== Your assignment ==
Pull every line that includes the word "computer" out of the data below and copy it.

== Data section ==
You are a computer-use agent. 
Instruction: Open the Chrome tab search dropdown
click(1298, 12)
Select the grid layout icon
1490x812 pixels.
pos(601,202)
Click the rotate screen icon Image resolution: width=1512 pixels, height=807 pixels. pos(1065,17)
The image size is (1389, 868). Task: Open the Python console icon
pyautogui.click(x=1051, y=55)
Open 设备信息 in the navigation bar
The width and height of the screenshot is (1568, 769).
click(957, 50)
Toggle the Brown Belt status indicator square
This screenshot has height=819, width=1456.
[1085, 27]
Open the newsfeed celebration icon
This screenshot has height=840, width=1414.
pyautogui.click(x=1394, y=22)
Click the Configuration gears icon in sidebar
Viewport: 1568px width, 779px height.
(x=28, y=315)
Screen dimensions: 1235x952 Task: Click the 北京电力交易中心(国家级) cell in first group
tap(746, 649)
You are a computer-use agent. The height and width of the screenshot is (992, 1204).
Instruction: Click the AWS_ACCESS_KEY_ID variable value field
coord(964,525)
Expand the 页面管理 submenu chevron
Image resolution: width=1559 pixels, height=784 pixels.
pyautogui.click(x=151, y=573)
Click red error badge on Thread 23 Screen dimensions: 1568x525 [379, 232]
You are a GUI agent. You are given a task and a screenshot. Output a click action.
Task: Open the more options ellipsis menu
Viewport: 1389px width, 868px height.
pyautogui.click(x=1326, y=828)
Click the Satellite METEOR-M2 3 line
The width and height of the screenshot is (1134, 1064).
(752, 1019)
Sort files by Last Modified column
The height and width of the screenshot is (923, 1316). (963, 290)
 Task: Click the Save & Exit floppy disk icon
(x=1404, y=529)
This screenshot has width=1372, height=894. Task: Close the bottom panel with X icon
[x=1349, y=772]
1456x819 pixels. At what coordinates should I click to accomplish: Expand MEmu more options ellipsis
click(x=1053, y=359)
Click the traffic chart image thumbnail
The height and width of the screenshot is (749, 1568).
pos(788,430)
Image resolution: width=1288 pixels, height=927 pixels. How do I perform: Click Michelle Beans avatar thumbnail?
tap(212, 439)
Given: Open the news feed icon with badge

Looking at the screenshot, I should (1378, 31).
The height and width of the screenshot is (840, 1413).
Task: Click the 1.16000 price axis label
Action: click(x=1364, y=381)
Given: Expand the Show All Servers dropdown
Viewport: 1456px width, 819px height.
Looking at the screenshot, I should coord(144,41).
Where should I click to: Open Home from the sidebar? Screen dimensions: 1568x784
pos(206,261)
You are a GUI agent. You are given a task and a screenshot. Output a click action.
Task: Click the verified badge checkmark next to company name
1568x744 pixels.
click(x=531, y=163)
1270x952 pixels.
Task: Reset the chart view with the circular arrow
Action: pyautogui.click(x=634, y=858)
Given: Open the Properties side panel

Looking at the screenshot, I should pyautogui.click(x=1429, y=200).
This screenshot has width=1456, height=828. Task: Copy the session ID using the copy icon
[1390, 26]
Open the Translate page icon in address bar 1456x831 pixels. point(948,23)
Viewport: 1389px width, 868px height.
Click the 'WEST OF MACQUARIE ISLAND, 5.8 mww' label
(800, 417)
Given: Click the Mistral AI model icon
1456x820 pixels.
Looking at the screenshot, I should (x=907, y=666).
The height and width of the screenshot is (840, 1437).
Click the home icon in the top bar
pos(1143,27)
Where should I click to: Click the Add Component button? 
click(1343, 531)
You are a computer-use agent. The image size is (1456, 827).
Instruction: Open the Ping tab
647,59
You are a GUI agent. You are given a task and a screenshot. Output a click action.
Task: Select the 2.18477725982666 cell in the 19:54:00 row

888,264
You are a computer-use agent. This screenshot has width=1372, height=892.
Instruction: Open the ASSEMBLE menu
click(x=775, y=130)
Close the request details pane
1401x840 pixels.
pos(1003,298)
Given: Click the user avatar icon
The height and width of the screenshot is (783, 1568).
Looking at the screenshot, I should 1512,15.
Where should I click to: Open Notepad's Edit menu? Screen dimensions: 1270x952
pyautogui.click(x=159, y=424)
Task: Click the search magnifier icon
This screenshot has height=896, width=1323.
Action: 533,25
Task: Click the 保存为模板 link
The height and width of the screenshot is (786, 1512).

== Written response ==
You are a computer-use agent. 
You are a computer-use agent. The height and width of the screenshot is (992, 1204).
You are a computer-use agent. The image size is (1456, 827).
You are a computer-use agent. This screenshot has width=1372, height=892.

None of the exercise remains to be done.